**Task to carry out**
Where does the string "Disclosures" appear in the records? Copy each line that holds it.

(Records for this exercise begins)

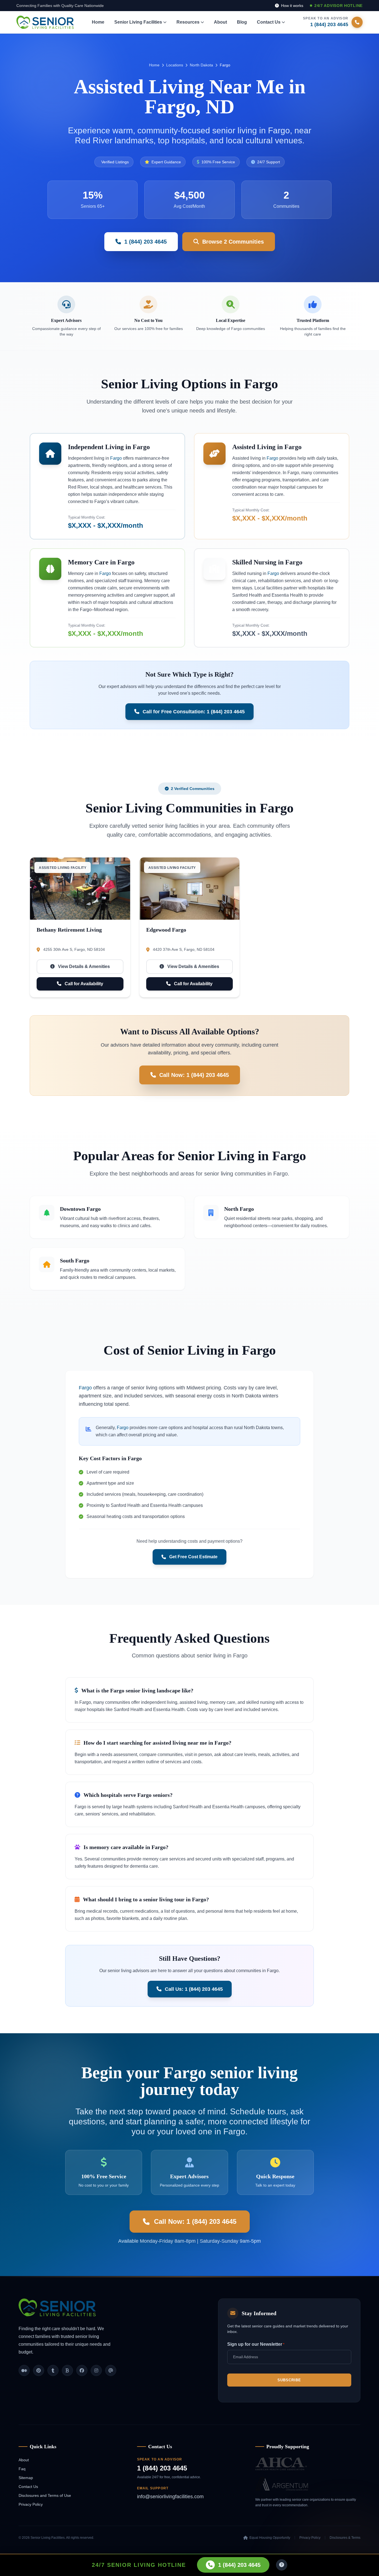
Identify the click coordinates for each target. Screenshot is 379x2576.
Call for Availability (83, 983)
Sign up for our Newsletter (255, 2344)
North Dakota (201, 65)
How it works (291, 5)
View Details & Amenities (83, 966)
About (220, 22)
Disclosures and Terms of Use (45, 2495)
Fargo (116, 458)
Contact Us (28, 2486)
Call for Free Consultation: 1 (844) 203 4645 (194, 711)
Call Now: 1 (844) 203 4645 (194, 1075)
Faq (22, 2469)
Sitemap (26, 2477)
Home (98, 22)
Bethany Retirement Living (69, 930)
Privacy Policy (31, 2504)
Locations (174, 65)
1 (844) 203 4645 (162, 2468)
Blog (242, 22)
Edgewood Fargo (166, 930)
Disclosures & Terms (345, 2538)
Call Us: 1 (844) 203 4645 (194, 1989)
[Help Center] (281, 2564)
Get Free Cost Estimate (193, 1556)
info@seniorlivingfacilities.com (170, 2496)
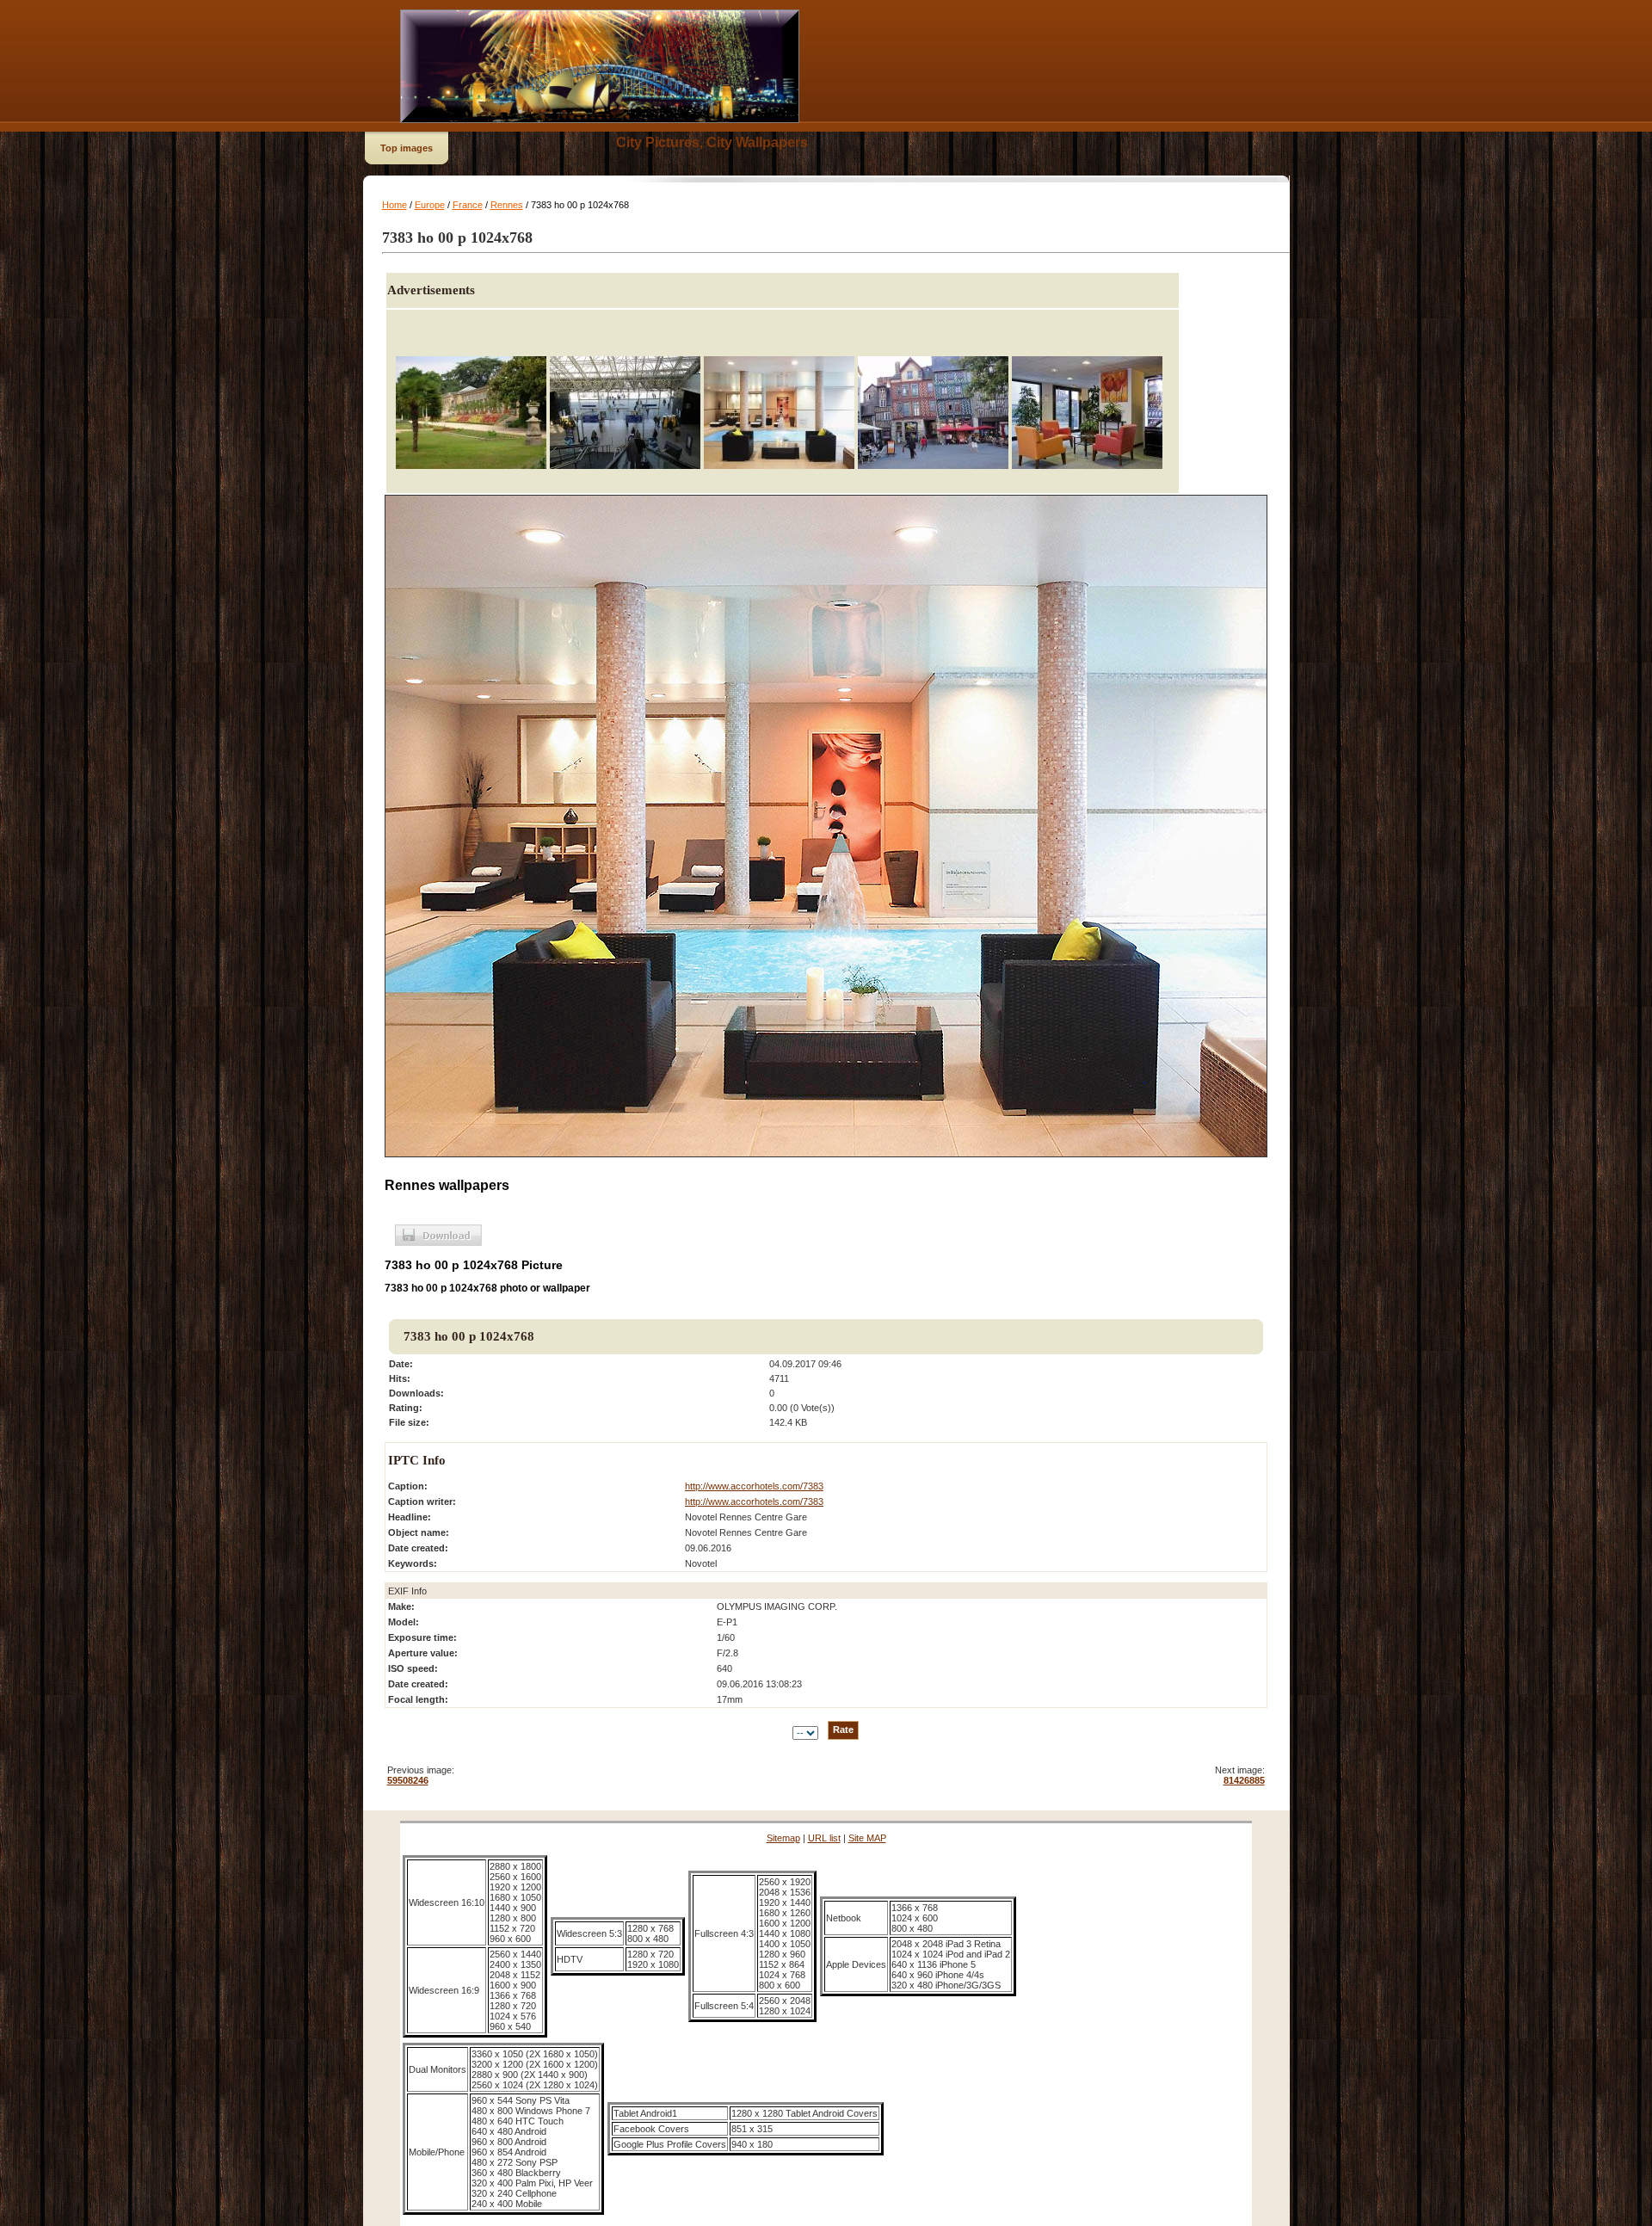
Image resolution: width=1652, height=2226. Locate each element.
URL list (824, 1838)
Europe (430, 205)
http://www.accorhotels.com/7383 (754, 1486)
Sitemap (783, 1838)
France (468, 205)
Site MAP (867, 1838)
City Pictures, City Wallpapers (712, 142)
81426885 (1244, 1780)
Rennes (506, 205)
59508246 (407, 1780)
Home (394, 205)
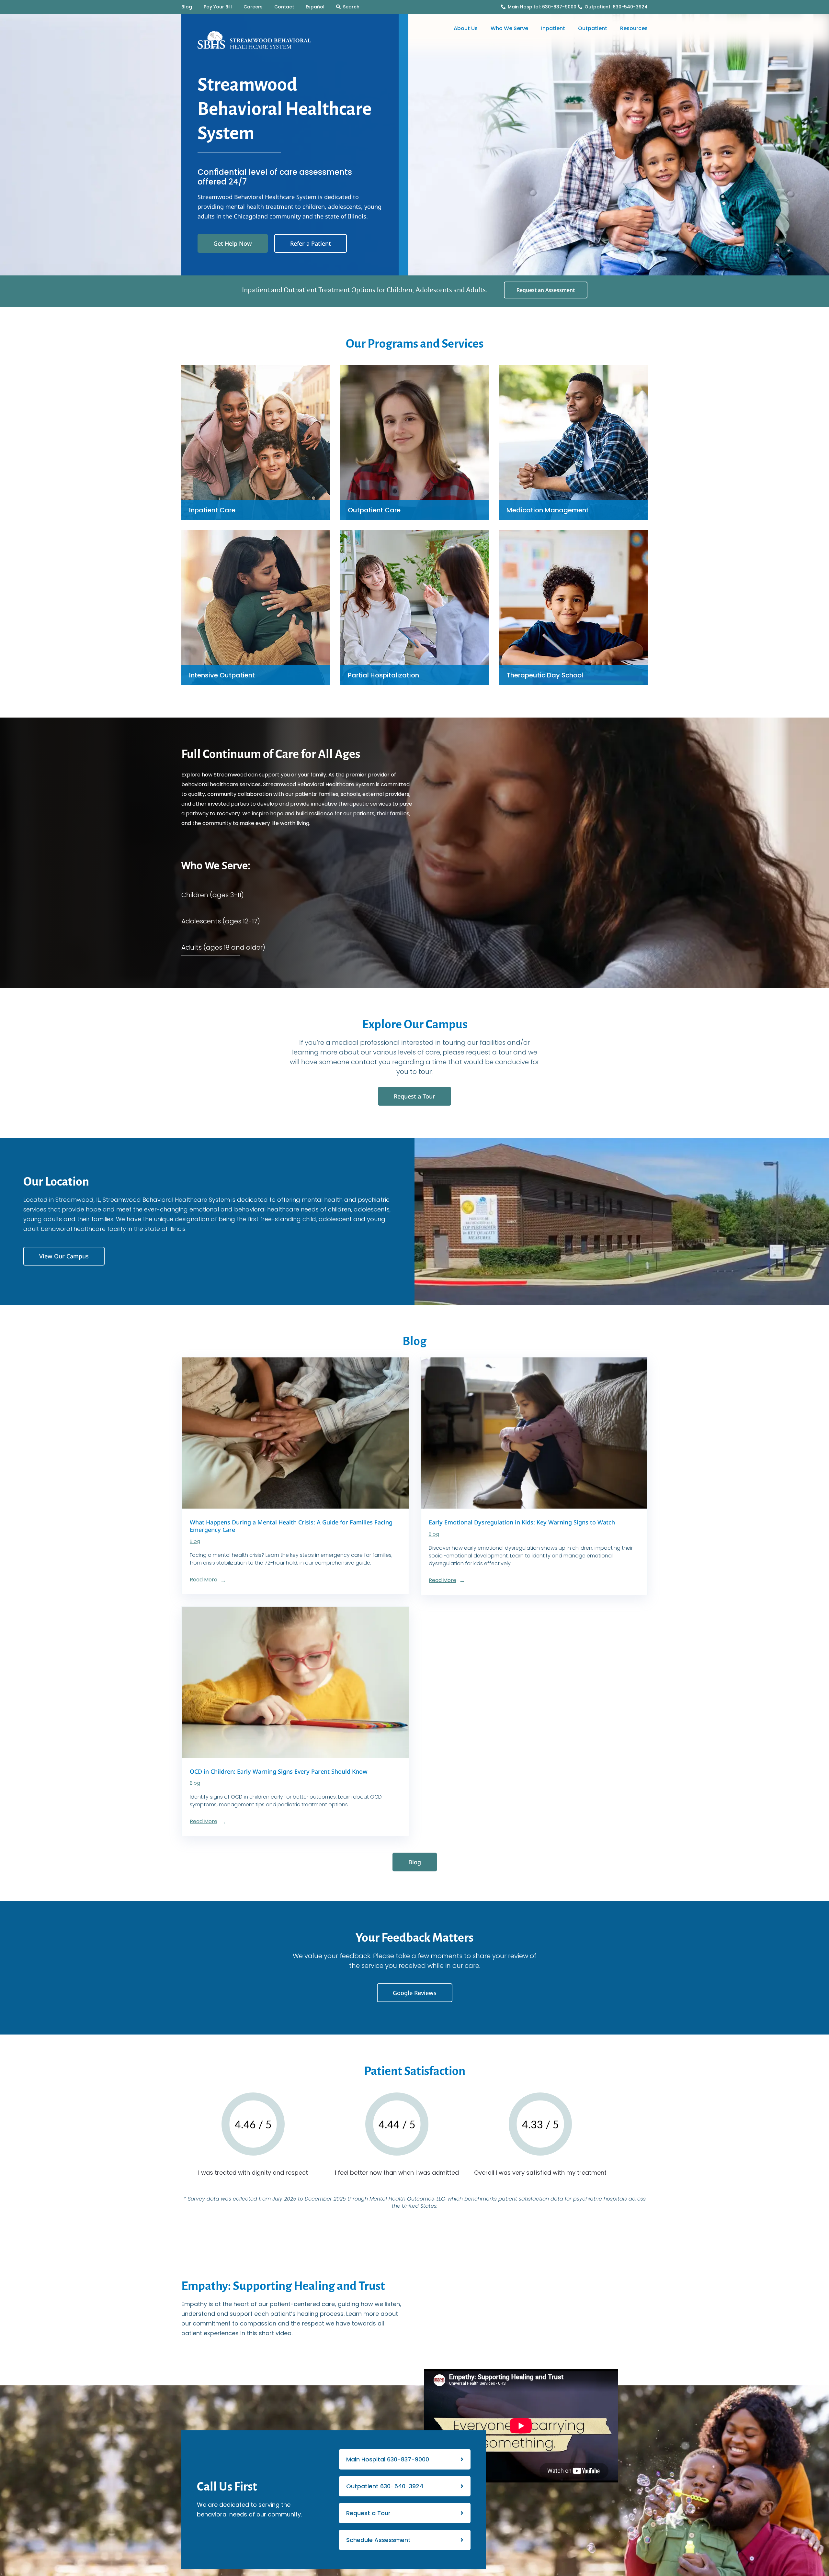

(Records for this exercise ends)

**Solution to this exercise**
Disclosures and Terms of Use (45, 2495)
Disclosures & Terms (345, 2538)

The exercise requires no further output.